Authors: Darren A Talbot, Claude Duchamp, Benjamin Rey, Nicolas Hanuise, Jean Louis Rouanet, Brigitte Sibille, Martin D Brand
Journal, date & volume: J. Physiol. (Lond.), 2004 Jul 1 , 558, 123-35
PubMed link: http://www.ncbi.nlm.nih.gov/pubmed/15146050
Abstract
Juvenile king penguins develop adaptive thermogenesis after repeated immersion in cold water. However, the mechanisms of such metabolic adaptation in birds are unknown, as they lack brown adipose tissue and uncoupling protein-1 (UCP1), which mediate adaptive non-shivering thermogenesis in mammals. We used three different groups of juvenile king penguins to investigate the mitochondrial basis of avian adaptive thermogenesis in vitro. Skeletal muscle mitochondria isolated from penguins that had never been immersed in cold water showed no superoxide-stimulated proton conductance, indicating no functional avian UCP. Skeletal muscle mitochondria from penguins that had been either experimentally immersed or naturally adapted to cold water did possess functional avian UCP, demonstrated by a superoxide-stimulated, GDP-inhibitable proton conductance across their inner membrane. This was associated with a markedly greater abundance of avian UCP mRNA. In the presence (but not the absence) of fatty acids, these mitochondria also showed a greater adenine nucleotide translocase-catalysed proton conductance than those from never-immersed penguins.
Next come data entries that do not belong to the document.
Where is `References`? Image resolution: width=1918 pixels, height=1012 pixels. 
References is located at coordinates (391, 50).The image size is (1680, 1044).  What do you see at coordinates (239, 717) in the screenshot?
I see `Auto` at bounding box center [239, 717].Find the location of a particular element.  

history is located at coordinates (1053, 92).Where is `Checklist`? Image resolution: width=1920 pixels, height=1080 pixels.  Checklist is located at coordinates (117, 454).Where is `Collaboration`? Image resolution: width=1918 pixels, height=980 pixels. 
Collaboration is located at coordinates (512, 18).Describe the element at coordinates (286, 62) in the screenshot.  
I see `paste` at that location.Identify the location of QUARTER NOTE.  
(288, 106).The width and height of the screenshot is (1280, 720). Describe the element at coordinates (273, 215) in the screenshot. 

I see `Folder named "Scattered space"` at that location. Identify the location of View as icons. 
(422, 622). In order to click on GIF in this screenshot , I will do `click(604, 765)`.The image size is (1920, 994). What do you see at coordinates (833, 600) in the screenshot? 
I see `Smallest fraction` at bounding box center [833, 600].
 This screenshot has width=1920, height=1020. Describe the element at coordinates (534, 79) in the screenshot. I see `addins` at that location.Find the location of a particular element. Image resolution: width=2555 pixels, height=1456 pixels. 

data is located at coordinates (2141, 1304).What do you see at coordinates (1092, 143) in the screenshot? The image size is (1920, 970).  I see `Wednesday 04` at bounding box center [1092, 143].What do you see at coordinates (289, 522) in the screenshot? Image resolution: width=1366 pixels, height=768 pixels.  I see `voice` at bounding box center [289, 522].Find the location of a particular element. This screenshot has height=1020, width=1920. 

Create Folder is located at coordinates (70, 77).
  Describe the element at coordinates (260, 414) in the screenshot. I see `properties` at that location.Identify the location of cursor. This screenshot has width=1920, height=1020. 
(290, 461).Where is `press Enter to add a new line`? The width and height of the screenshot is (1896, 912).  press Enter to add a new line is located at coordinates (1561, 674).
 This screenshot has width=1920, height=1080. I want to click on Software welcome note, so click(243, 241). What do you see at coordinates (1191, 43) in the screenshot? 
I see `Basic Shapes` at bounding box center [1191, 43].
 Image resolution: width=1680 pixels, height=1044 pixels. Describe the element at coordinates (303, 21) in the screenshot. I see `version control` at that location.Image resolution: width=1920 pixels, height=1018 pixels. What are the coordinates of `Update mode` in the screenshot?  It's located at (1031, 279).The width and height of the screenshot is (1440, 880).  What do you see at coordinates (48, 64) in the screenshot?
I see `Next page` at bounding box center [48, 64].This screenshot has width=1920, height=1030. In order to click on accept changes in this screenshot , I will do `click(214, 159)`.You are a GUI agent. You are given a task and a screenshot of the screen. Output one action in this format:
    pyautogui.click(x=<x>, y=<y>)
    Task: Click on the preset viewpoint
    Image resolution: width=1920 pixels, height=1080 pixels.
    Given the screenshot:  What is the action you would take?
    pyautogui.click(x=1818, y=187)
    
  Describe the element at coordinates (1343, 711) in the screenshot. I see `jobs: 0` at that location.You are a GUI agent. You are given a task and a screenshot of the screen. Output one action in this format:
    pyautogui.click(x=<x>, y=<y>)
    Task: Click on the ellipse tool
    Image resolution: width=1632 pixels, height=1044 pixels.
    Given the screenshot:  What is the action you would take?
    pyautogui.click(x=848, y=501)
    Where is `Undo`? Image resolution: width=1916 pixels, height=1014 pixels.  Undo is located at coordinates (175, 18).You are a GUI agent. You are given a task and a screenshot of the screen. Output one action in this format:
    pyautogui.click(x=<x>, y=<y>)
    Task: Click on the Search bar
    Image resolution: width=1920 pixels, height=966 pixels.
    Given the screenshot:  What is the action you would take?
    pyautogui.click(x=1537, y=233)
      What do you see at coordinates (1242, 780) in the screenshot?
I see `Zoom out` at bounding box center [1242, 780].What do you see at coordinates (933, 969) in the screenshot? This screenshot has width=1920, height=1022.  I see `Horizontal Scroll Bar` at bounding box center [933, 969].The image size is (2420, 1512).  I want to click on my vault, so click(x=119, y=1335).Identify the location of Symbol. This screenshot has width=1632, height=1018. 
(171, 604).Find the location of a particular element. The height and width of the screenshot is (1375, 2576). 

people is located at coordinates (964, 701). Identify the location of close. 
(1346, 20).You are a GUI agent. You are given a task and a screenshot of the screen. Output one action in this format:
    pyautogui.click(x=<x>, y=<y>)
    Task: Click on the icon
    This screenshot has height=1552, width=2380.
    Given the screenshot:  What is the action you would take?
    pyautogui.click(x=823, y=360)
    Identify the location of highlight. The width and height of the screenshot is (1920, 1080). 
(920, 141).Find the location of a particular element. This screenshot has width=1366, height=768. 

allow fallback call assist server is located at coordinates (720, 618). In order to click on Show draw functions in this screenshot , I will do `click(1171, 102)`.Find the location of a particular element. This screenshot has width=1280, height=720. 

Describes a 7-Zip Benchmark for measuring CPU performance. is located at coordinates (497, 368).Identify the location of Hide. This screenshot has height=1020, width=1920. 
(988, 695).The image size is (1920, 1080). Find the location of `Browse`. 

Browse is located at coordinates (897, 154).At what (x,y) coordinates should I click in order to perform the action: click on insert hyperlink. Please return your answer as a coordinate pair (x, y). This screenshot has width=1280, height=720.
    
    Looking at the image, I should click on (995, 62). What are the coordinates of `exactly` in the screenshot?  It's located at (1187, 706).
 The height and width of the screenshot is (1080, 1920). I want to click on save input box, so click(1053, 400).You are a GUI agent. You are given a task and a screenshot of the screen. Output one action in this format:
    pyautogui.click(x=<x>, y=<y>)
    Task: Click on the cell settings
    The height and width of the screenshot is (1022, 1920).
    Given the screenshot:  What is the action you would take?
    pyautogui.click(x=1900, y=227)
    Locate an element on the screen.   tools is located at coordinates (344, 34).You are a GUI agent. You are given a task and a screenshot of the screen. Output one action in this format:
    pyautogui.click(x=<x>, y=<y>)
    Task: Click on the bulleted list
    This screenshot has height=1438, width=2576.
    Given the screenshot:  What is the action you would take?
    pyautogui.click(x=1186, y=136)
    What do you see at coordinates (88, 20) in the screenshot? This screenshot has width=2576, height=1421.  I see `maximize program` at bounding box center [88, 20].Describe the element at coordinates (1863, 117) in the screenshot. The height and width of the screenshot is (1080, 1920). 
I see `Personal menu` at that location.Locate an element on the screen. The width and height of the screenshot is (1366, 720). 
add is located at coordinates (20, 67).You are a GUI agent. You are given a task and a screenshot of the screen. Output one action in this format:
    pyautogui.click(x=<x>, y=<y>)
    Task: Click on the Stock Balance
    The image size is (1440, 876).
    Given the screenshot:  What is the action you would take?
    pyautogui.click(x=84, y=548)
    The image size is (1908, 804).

This was due to an increase in the amount of adenine nucleotide translocase. Therefore, adaptive thermogenesis in juvenile king penguins is linked to two separate mechanisms of uncoupling of oxidative phosphorylation in skeletal muscle mitochondria: increased proton transport activity of avian UCP (dependent on superoxide and inhibited by GDP) and increased proton transport activity of the adenine nucleotide translocase (dependent on fatty acids and inhibited by carboxyatractylate).